Consumer Watchdog has maintained that it will continue pressing state regulators, Congress and the courts to ensure privacy of Internet users is upheld by service providers.
Their resolve came a few days after the Federal Communications Commission (FCC) overruled its petition seeking online privacy protections at online platforms like Google and Facebook. Consumer Watchdog is convinced that FCC took the wrong decision since they are not asking for total regulation of the Internet but privacy of users.
In a press statement, they said the move leaves Internet users at high risks of losing their private information to unauthorized parties. Consumer Watchdog’s Privacy Project Director John M. Simpson said they will not be slowed down by the FCC decision and will leave to it that internet users are well protected. “We believe the FCC has the authority to enforce Internet privacy protections far more broadly than they have opted to do and are obviously disappointed by this decision.”

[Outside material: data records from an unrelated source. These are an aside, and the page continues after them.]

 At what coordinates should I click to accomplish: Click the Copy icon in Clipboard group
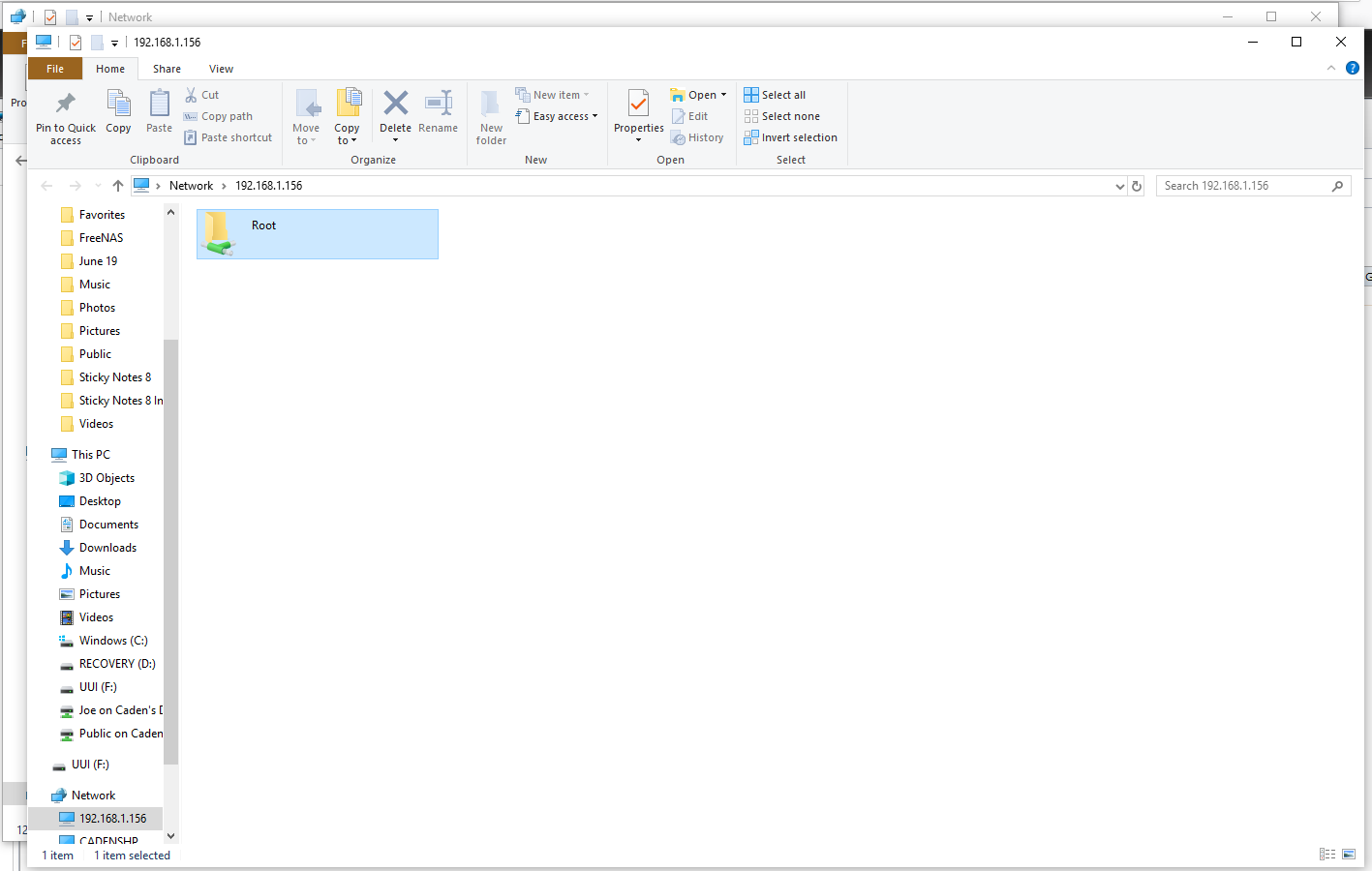pos(118,104)
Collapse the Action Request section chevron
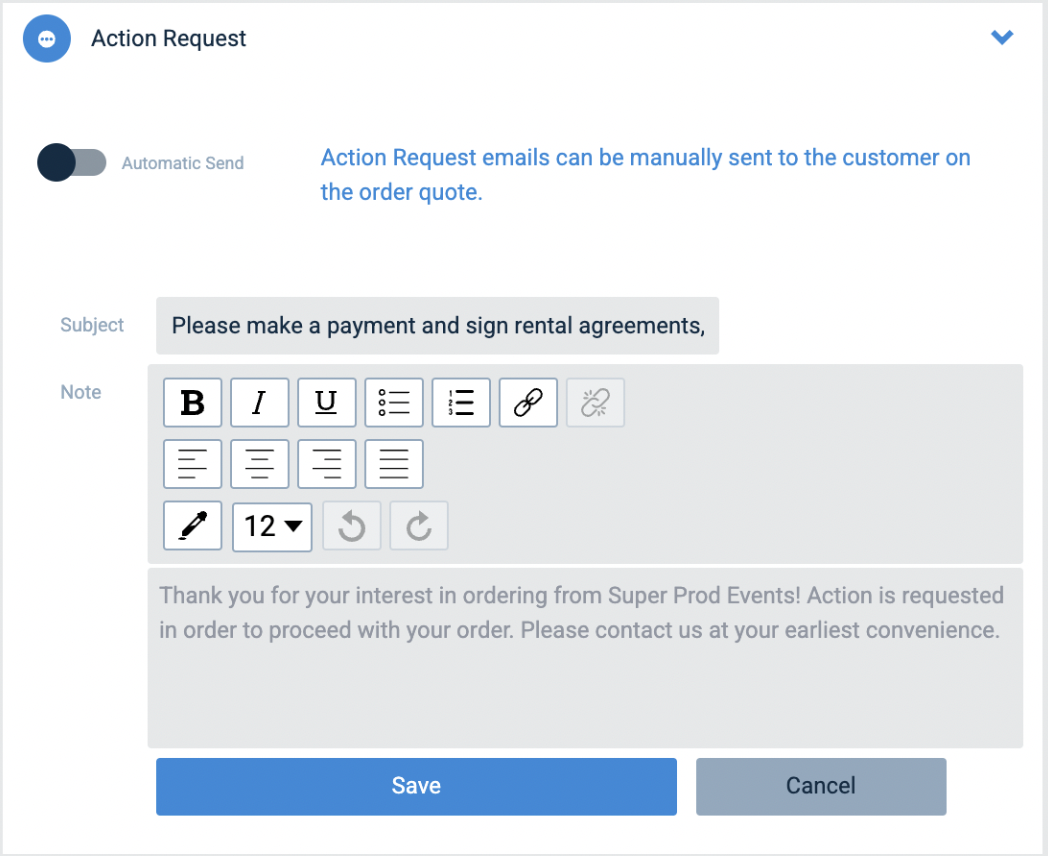Image resolution: width=1048 pixels, height=856 pixels. 1002,37
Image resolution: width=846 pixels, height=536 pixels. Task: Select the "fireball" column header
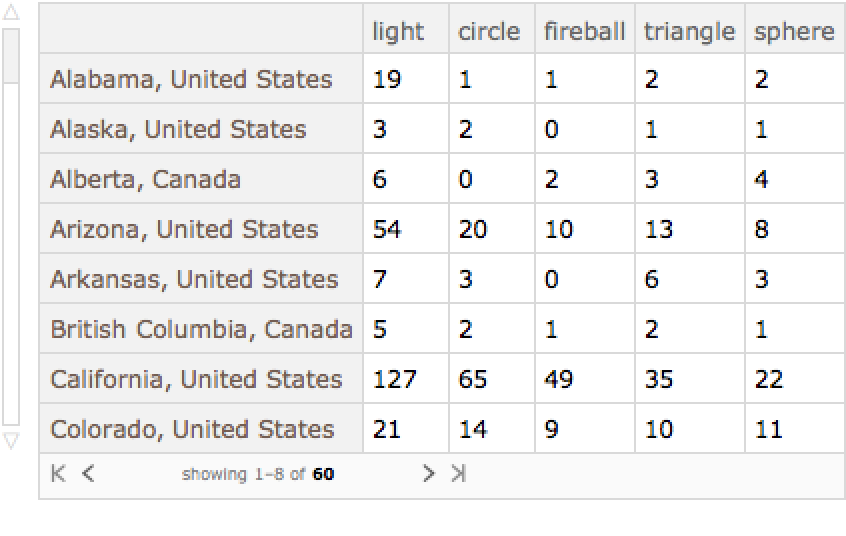tap(584, 31)
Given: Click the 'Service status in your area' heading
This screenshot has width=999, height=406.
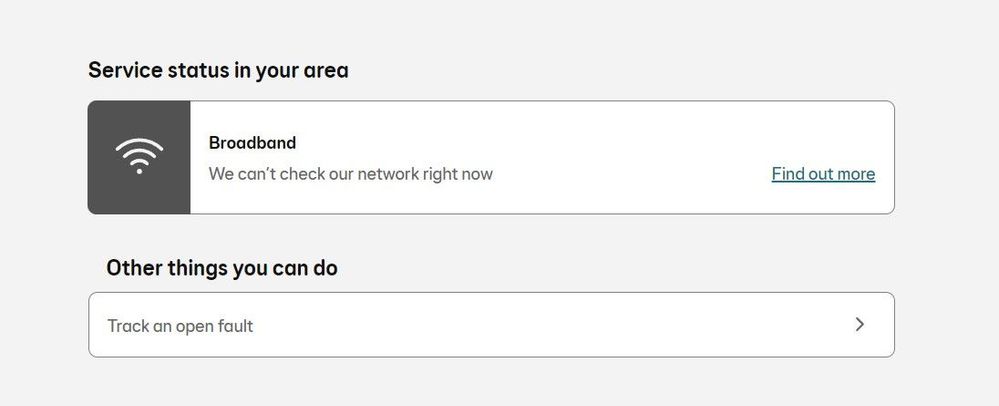Looking at the screenshot, I should [219, 70].
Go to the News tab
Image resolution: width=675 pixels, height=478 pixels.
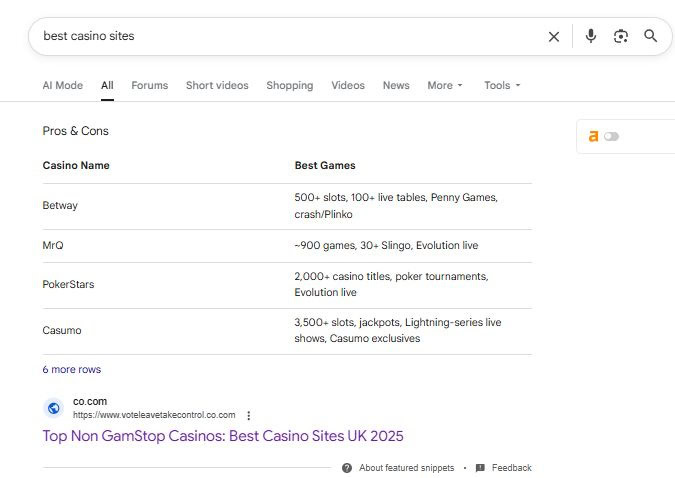[396, 85]
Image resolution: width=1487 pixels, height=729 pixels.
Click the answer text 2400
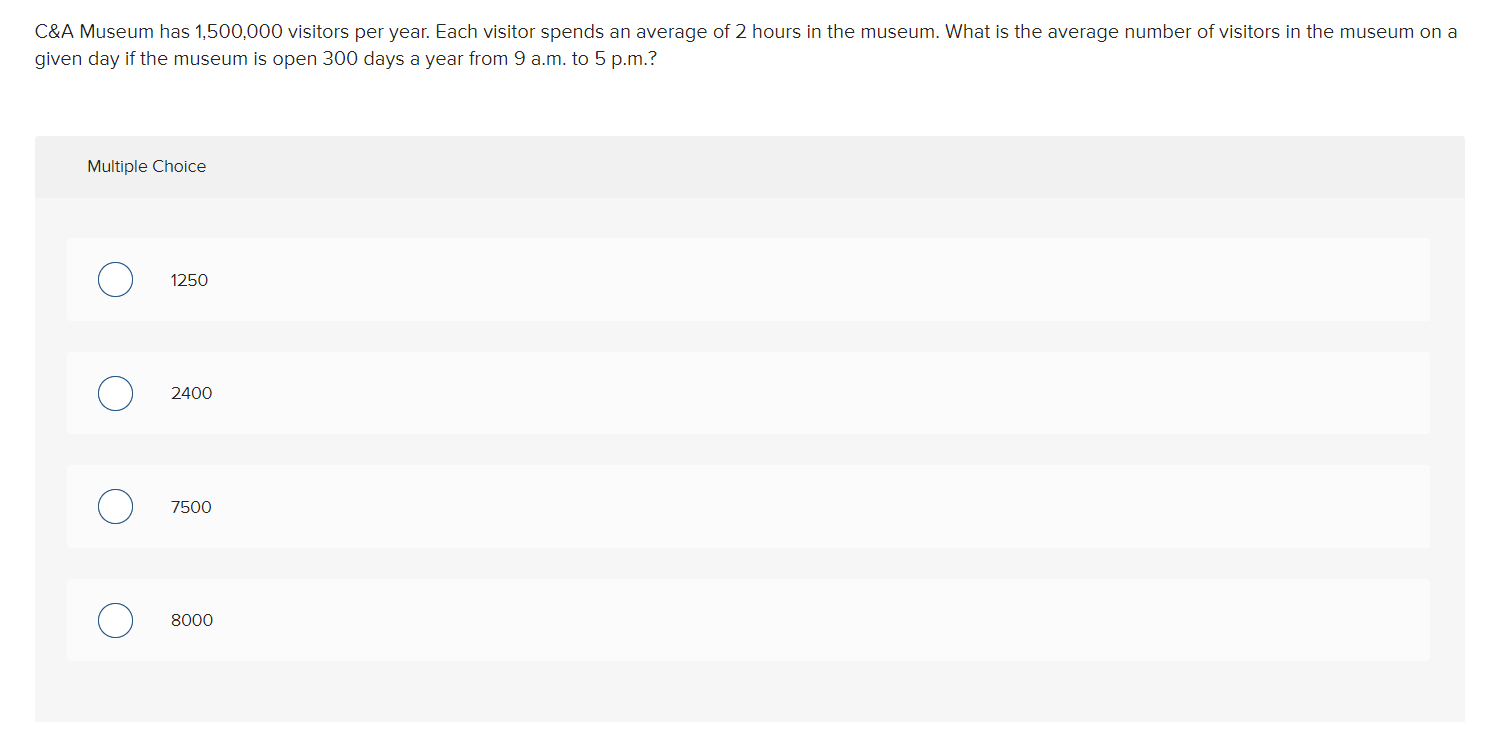[x=191, y=393]
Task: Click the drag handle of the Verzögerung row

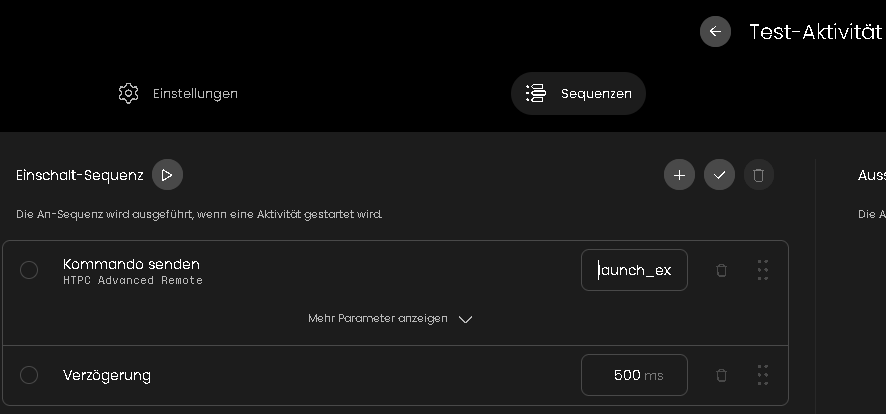Action: pos(763,375)
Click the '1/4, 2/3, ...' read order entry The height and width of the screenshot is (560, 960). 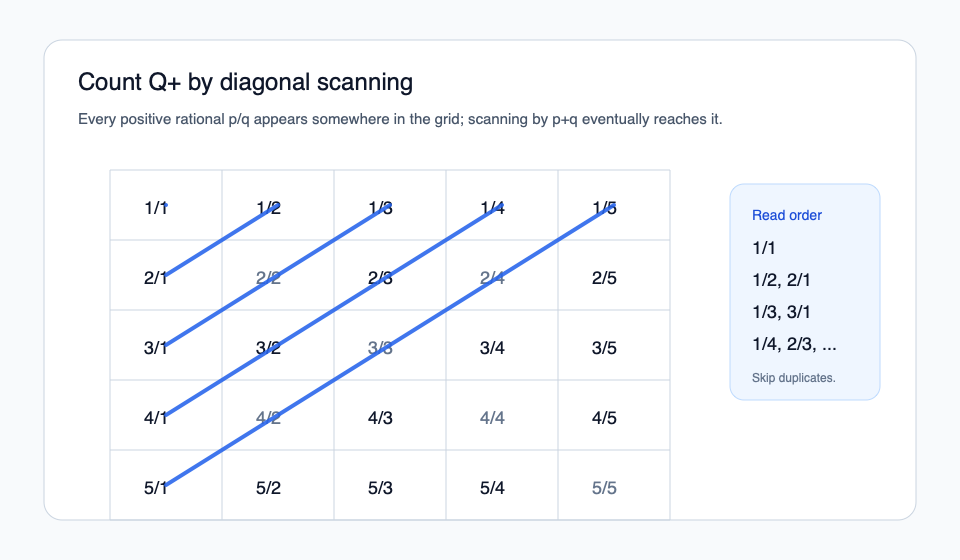coord(794,344)
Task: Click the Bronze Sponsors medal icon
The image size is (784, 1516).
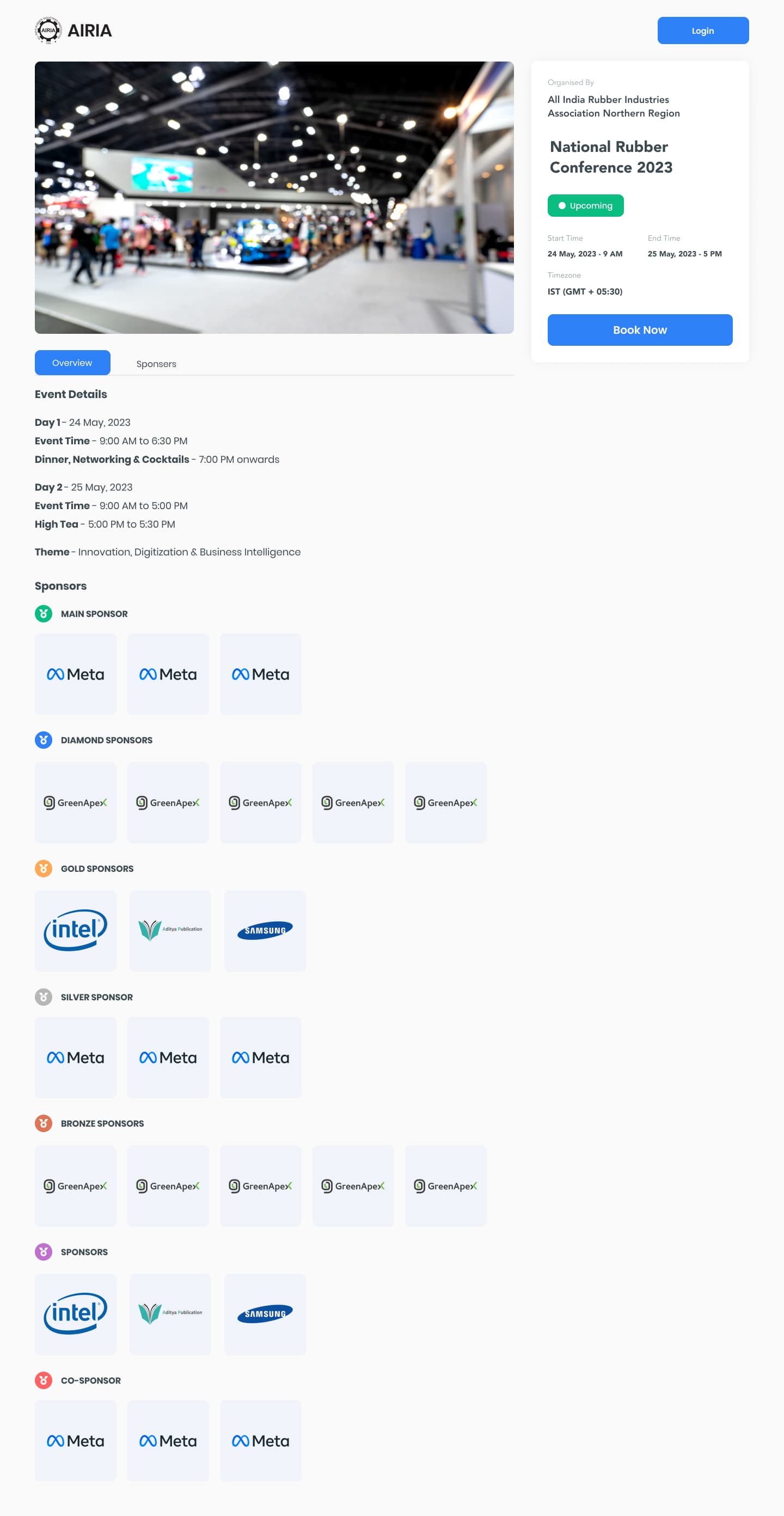Action: click(44, 1123)
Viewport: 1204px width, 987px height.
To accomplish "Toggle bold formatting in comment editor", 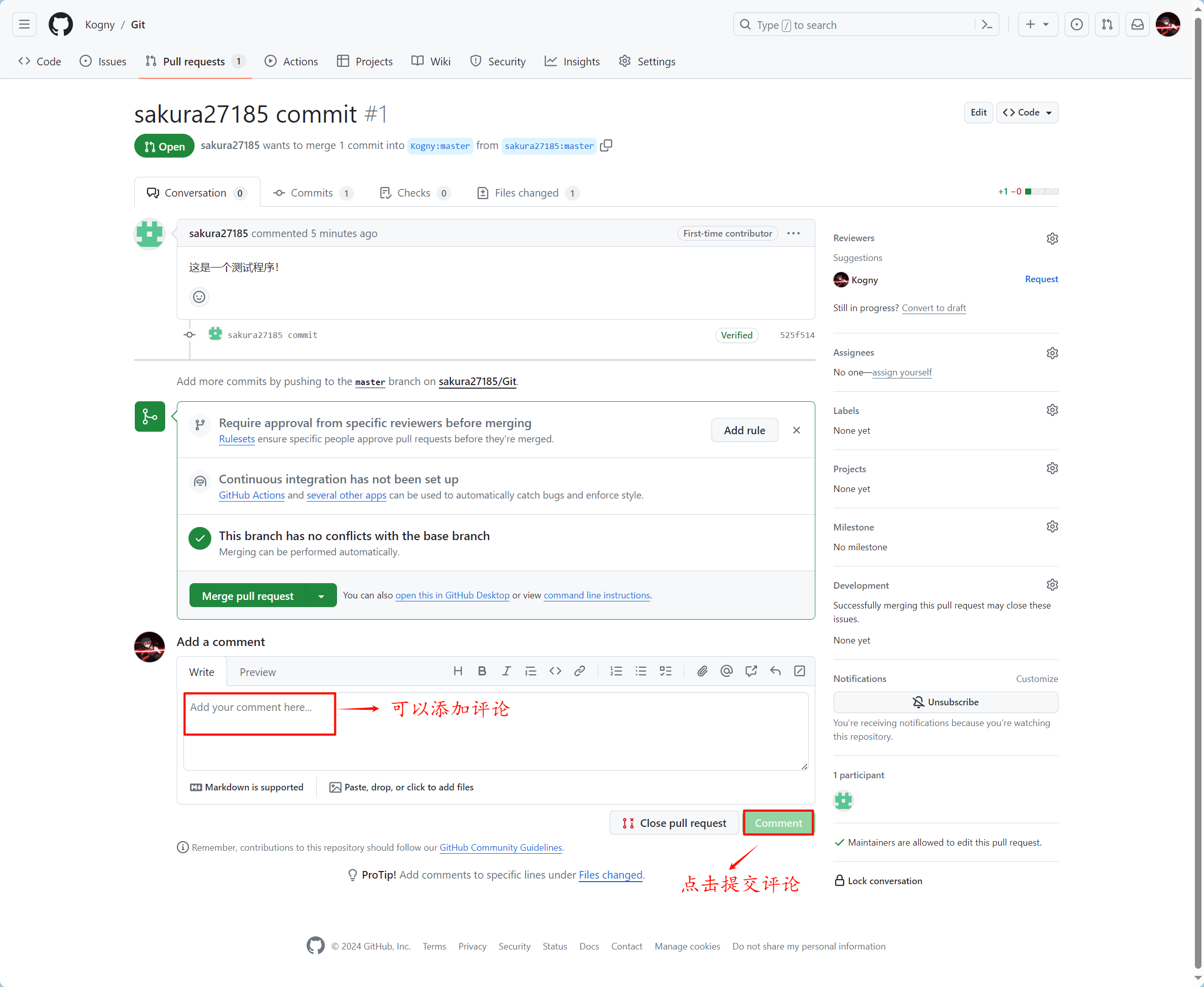I will tap(483, 671).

The new Section 222 rules once enacted will apply to companies like Comcast, Time Warner, AT&T and other ISPs. Ironically, much of the personal data gathered by those companies, which will be regulated, is the same information gathered by companies like Google, and Facebook, whose privacy invasive practices won’t be covered.
“Consumers’ data will be protected in one place, but it will be a Wild West, anything goes atmosphere when it comes to giant Internet companies,” Simpson added. “Requiring that Do Not Track requests be honored is a simple way to give people necessary control of their information and is in no way an attempt to regulate the content of the Internet.”
Consumer Watchdog expects to take an active role in the FCC rulemaking that will create Section 222 privacy rules covering the broadband Internet access providers. Their petition cited FCC authority under another section of the law.